Nunca me acostumei com o Orkut, aquela falta absoluta de privacidade, aquela profusão de vírus, aquela sensação infinita de vazio.  Até gosto do Twitter, mas eu continuo gostando de textos longos.

Então, mais um blog. Eu já tenho dois – o meu blog pessoal, o Cintaliga, e o blog de experiências com literatura picante, o Morango com Gengibre.  (Links depois. Juro.) Não dou conta de nenhum. :)

E qual a razão do título grosseiro?  Tem uma história. Além de internauta, eu tenho vida real. E na minha vida real, eu adoro arte. Não sou culta, não entendo muito das teorias, mas sou apreciadora. E sou apaixonada por teatro e interpretação.

Há uma história entre os atores que diz que, antigamente – sabe-se lá quando era esse antigamente. Provavelmente, na época do Shakespeare -, quando um espetáculo de teatro fazia sucesso, ele era assistido pelos ricos. E os ricos andavam a cavalo ou de coche. E uma grande quantidade de cavalos permanecendo algum tempo parados em algum lugar ocasiona um grande acúmulo …de cocô de cavalo.As portas dos teatros ficavam cheias de merda em dias de espetáculo.
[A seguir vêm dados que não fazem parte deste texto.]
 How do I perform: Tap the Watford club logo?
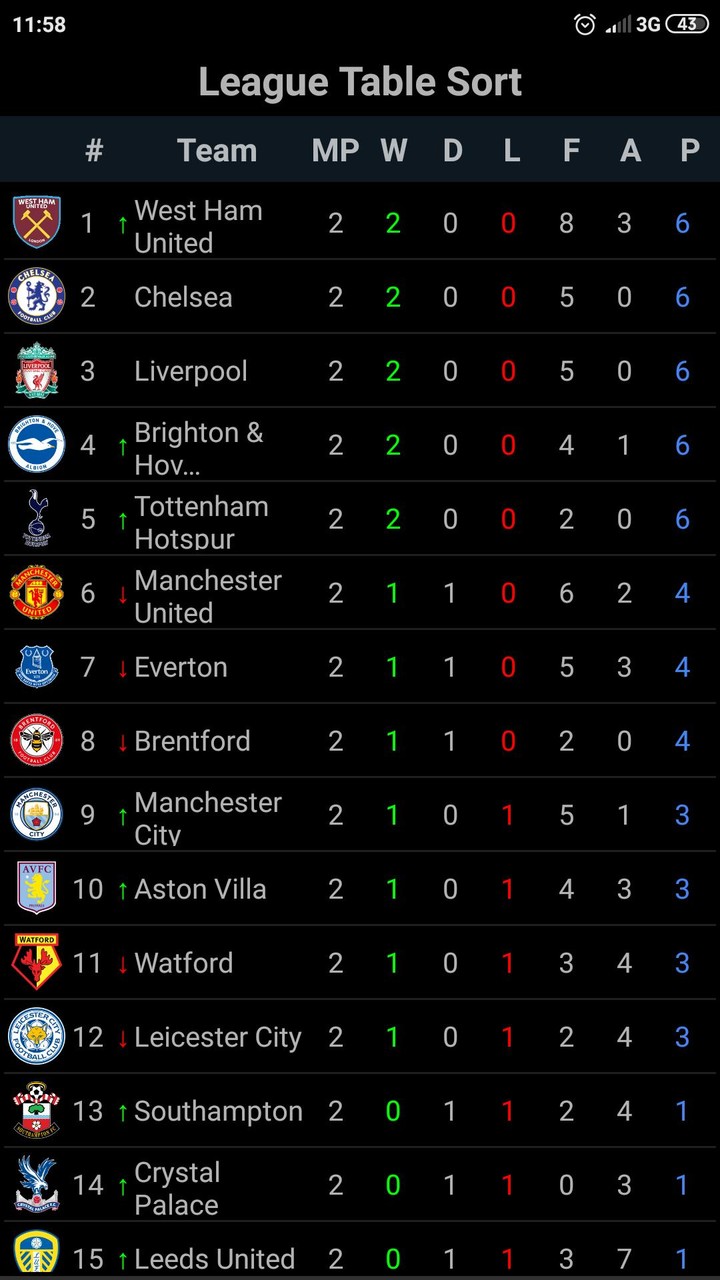click(37, 962)
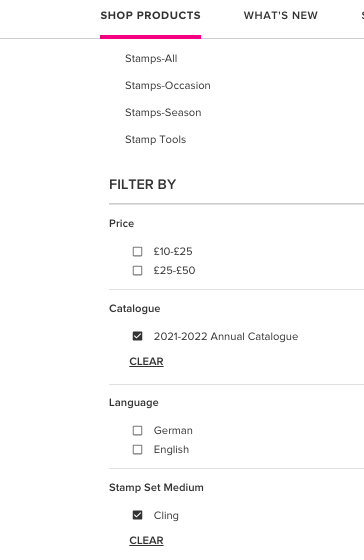Tick the £10-£25 price checkbox
Screen dimensions: 364x560
(138, 251)
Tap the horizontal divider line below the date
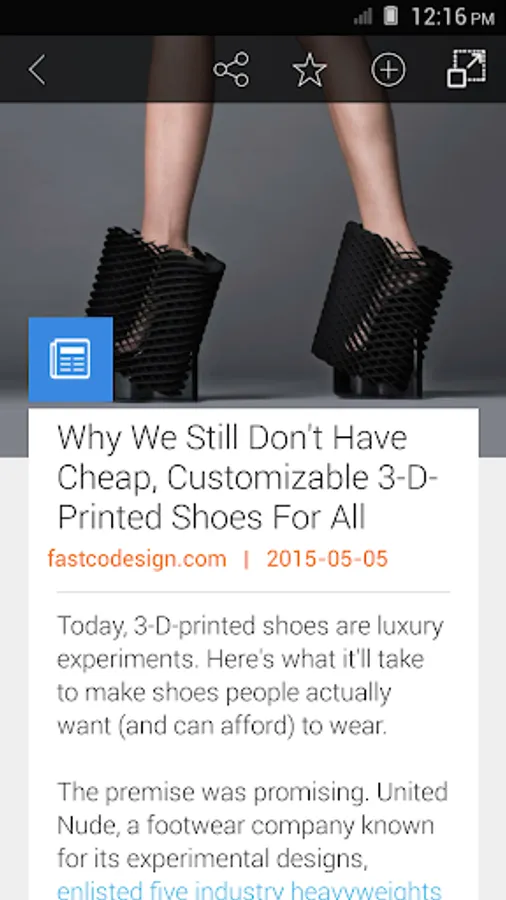 [x=253, y=591]
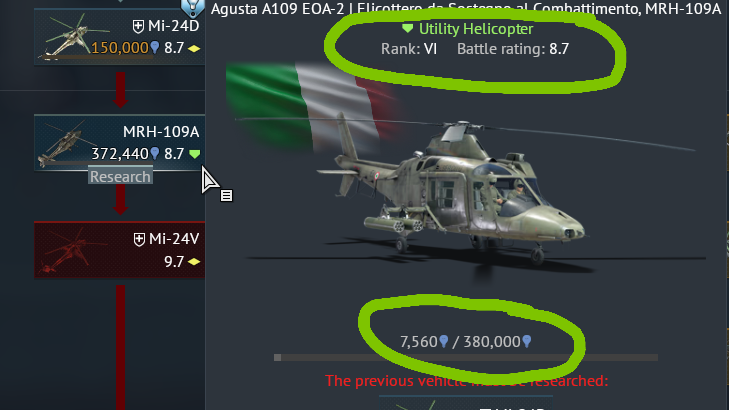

Então, desejar merda para um ator significava desejar um espetáculo com a casa cheia de gente influente. Por isso, os atores não costumam se desejar “boa sorte”, mas sim “Merda!”

Então, queridos leitores, merda pra mim, merda pra vocês.  Com tudo de irreverente, interessante, livre, belo e lúdico que a arte tem.  A porta do Camarim fica aberta, pra que todo mundo possa chegar e se enturmar.